Fuel price forcing firefighters to change emergency response
McClatchy Newspapers
WASHINGTON — Now that diesel prices have jumped well beyond $4 a gallon, the volunteer rescuers who protect most of the United States have begun rethinking how they respond to emergencies.
In state after state, fire chiefs are leaving fuel-guzzling pumpers and ladder trucks back at the station. They’re cutting out-of-town training for firefighters. They’re dipping into equipment budgets to save money and clustering errands to save mileage.
In one Pennsylvania department, firefighters even skip community parades because they can’t afford to drive the routes.
“We made the decision earlier this year,” said Ed Mann, who volunteers as the assistant chief in Mifflin County, Pa., where he’s also the state fire commissioner.
“The costs of fuel right now, it’s like a trickle-down effect everywhere,” Mann said.
The problems are the same across the country, where more than two-thirds of the geography is protected by an estimated 800,000 volunteers.

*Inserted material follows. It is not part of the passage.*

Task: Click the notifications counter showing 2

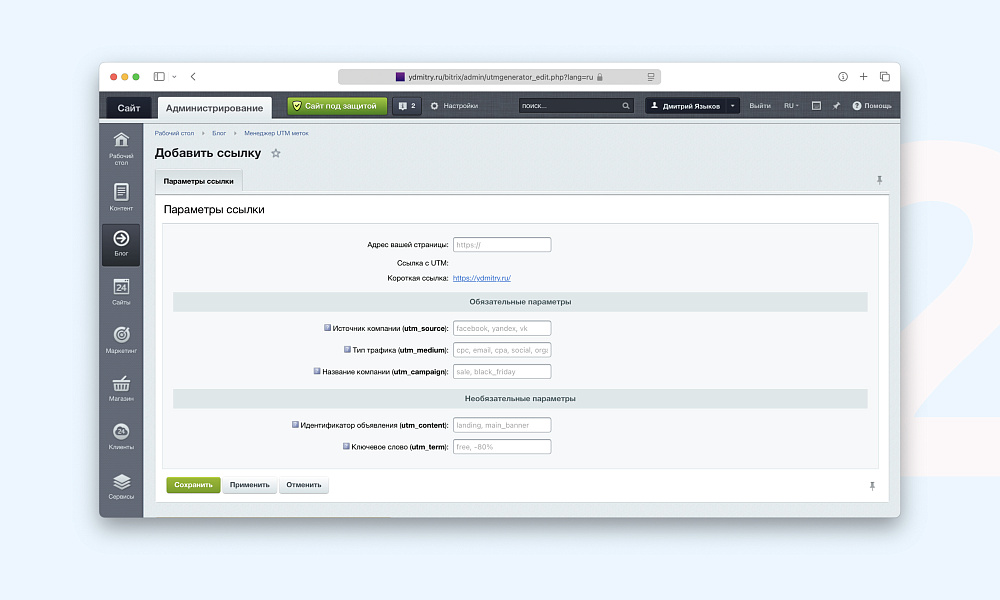Action: click(407, 105)
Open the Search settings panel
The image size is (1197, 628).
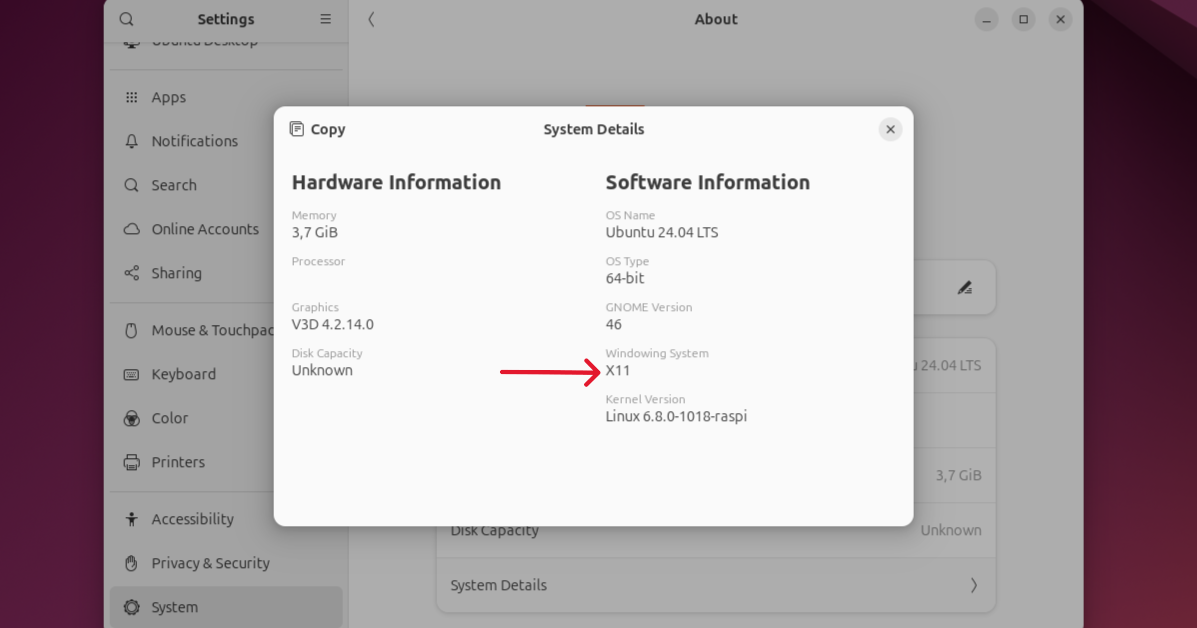174,185
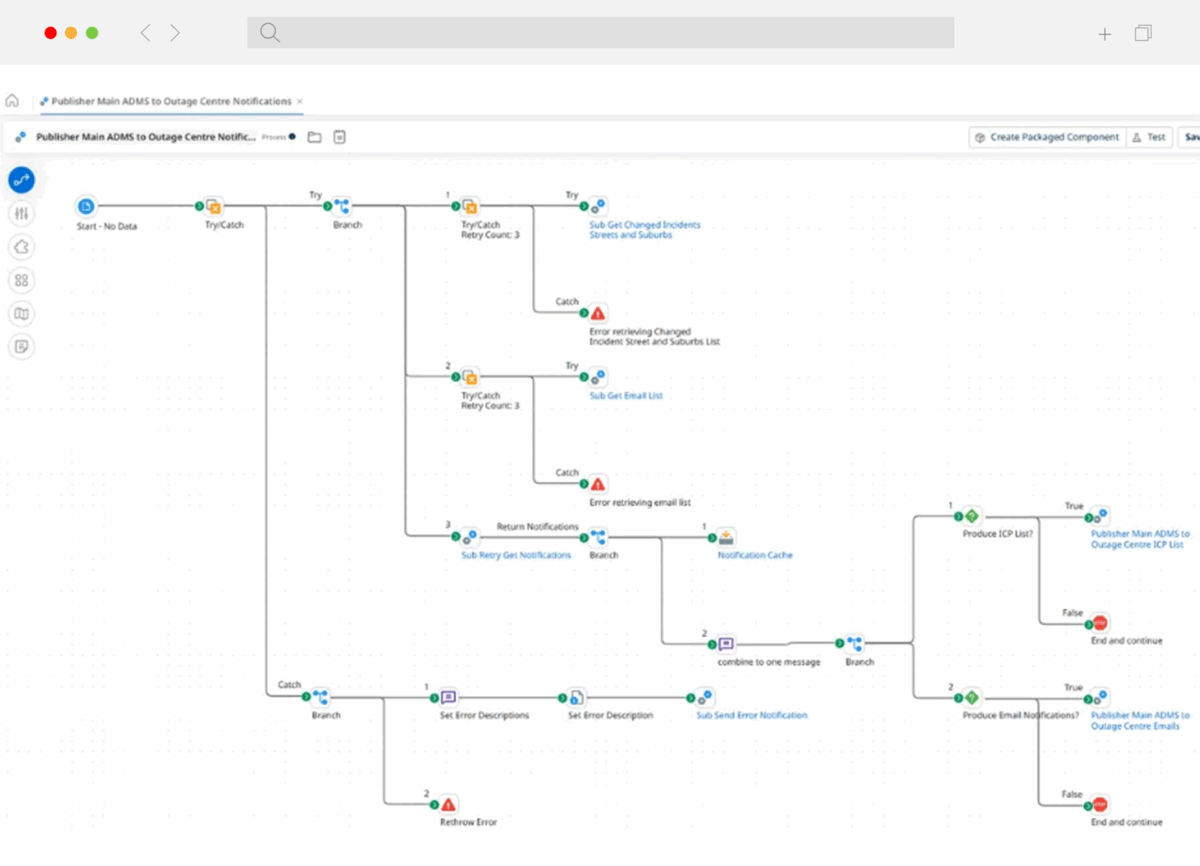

Most of them work in rural areas, where they must drive long distances to emergencies and often rely on donations from spaghetti dinners and bingo nights.
“A lot of these [departments] are already struggling financially,” said David Finger, the vice president for government affairs for the National Volunteer Fire Council in Washington. “This is just heaped on top of it.”
Urban departments often are run by career firefighters and funded by city governments.
But in most of the United States, volunteers are the ones who throw on heavy suits and hop onto trucks to respond to emergencies ranging from forest fires to car wrecks to medical calls.
Even their smallest vehicles — pickups or SUVs — get less than 20 miles to the gallon. Ladder trucks get much less.
“Some of these big trucks, they only get three or four miles to the gallon,” said Kenn Fontenot, the assistant chief of the LeBlanc Volunteer Fire Department in south-central Louisiana and a state director for the National Volunteer Fire Council.
“They cost $600 to $700 to fill up,” he said. “That’s some money right there.”